### SUPPLIED DATA
'''
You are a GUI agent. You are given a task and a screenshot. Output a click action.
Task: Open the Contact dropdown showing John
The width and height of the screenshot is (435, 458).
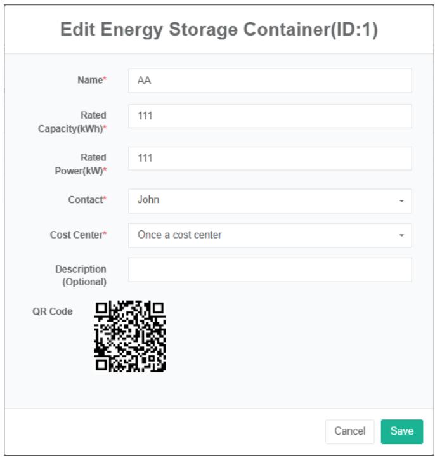click(263, 200)
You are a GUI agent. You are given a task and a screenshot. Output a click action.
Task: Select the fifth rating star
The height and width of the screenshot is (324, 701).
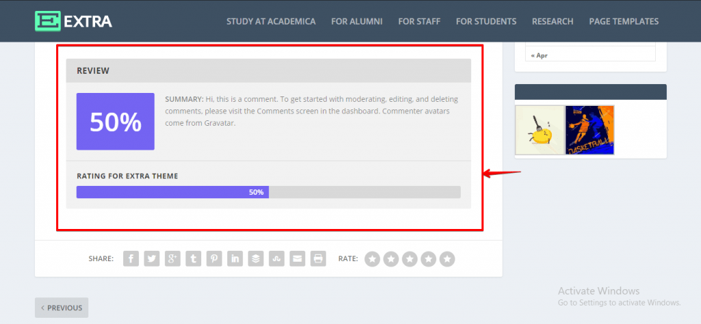(447, 259)
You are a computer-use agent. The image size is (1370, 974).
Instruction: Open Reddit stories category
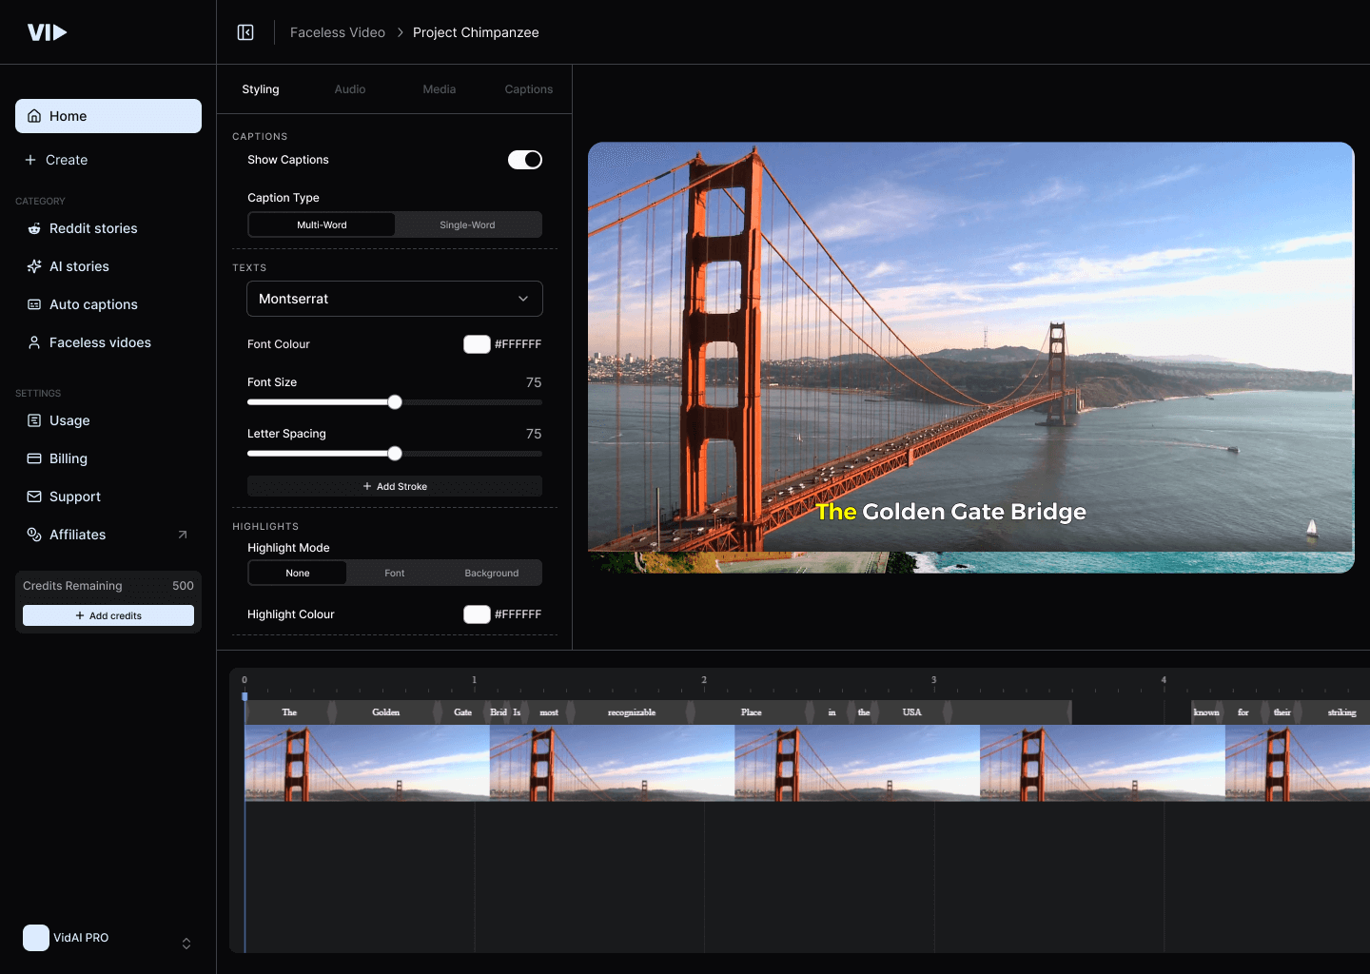(93, 228)
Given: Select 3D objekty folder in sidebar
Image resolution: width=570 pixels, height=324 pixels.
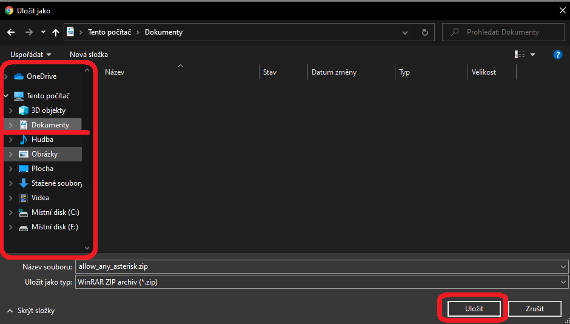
'''
### WORK INSTRUCTION
Return the records exactly as they stand, and drop every picture.

### RESPONSE
You are a GUI agent. You are given a task and a screenshot. Output a click action.
Task: Open the Contact dropdown showing John
The width and height of the screenshot is (435, 458).
click(263, 200)
You are a GUI agent. You are given a task and a screenshot. Output a click action.
Task: Select the fifth rating star
The height and width of the screenshot is (324, 701).
(447, 259)
You are a computer-use agent. The image size is (1370, 974).
Instruction: Open Reddit stories category
(93, 228)
Given: Select 3D objekty folder in sidebar
Image resolution: width=570 pixels, height=324 pixels.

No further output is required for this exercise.